Assumptions are a journalist’s Achilles Heel


In reporting terrorist incidents like Friday’s massacre and bombing in Norway, we journalists violate a cardinal rule of the profession: report the facts, never assume.

The facts as they became clear over many hours never bore out the assumption fueled by pundits and terrorism experts with a vested interest in keeping their industry alive in the wake of the killing of Osama Bin Laden and the marginalization of Al Qaeda that Islamists were responsible for the deaths in Oslo.
To be sure, the facts did not prove the opposite either. But instinctively it had to be jihadists, isn’t it?

No matter that reports of the arrest of a blonde, blue-eyed suspect emerged early on. He had to be a convert to Islam.

To be sure, the modus operandi of the Norwegian attacks had certain characteristics similar to past Al Qaeda operations: professional, deadly, multiple locations, high profile targets.
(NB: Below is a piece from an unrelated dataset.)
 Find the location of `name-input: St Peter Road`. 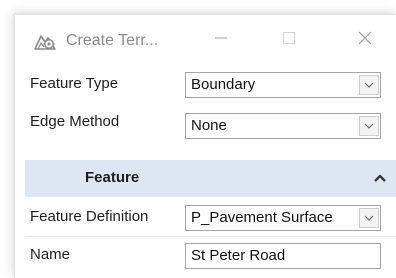

name-input: St Peter Road is located at coordinates (283, 256).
It didn’t matter that attacking a youth camp does not fit Al Qaeda’s modus operandi and that random killings are part of what has marginalized the group -- something that has dawned on the group.

The assumption fed our prejudices and has now proven wrong.

Assumptions stop us from fully weighing all available facts and making judgments exclusively on what we know and not on what we don’t know and therefore assume.

In doing so, we become our worst enemy and fail to meet our obligation to report the facts as we know them and build our analysis on those facts and only those facts.

Failing to do so takes us away from fulfilling our role of serving the public interest and holding others accountable. It undermines our claim to independence and non-regulation as the fourth estate.

In short, it makes us a party with a vested interest, no better than the pundits and authorities pushing a specific line, using the media to further their interests and hoping that we buy into the spin.